Published in final edited form as: Cell Metab. 2020 Jun 8;32(2):243–258.e6. doi: 10.1016/j.cmet.2020.05.017

Figure 6. Adipose tissue iNKT cells produce IFNγ, which is required for proper metabolic function in lean fat.

Figure 6.

(a) Percentage of IFNγ+ adipose tissue iNKT cells from mice injected with vehicle or αGalCer (left) or vehicle or LPS (right) four hours prior (n = 4–7 mice per group).

(b) Percentage among CD45+ and absolute number of ATMs in WT versus IFNγ KO mice (n = 8–10 mice per group).

(c) Transcript levels Il6, Nos2, and Arg1 in adipose tissue of WT and IFNγ KO mice (n = 3–7 mice per group).

(d-e) Fasting glucose (d) and glucose tolerance test (e) of WT versus IFNγ KO mice (n = 14–15 mice per group).

(f-g) Fasting glucose (f) and glucose tolerance test (g) of WT versus IFNγR KO mice (n = 7–10 mice/group).
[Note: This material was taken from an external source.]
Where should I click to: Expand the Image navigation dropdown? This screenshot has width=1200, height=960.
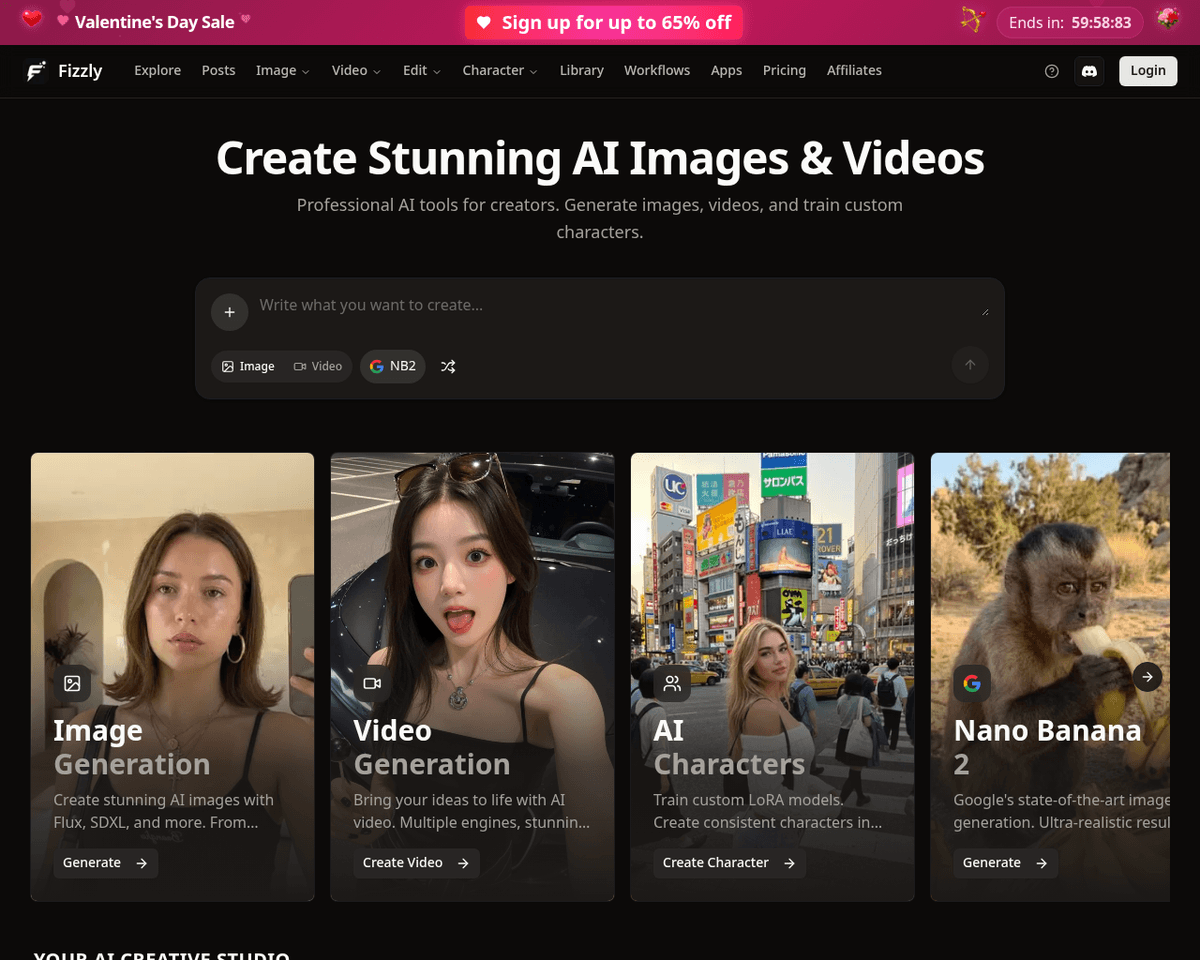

NS, not significant (P > 0.05); *P < 0.05; **P < 0.01; ***P < 0.001. Two tailed Student’s t-test. Mann Whitney U test was use to assess significance for Arg1 in Fig. 6c, as the data were not normally distributed. Error bars indicate mean (± S.E.M.). Data representative of (a, b, c, e, f, g, i) or combined from (d, h) two independent experiments.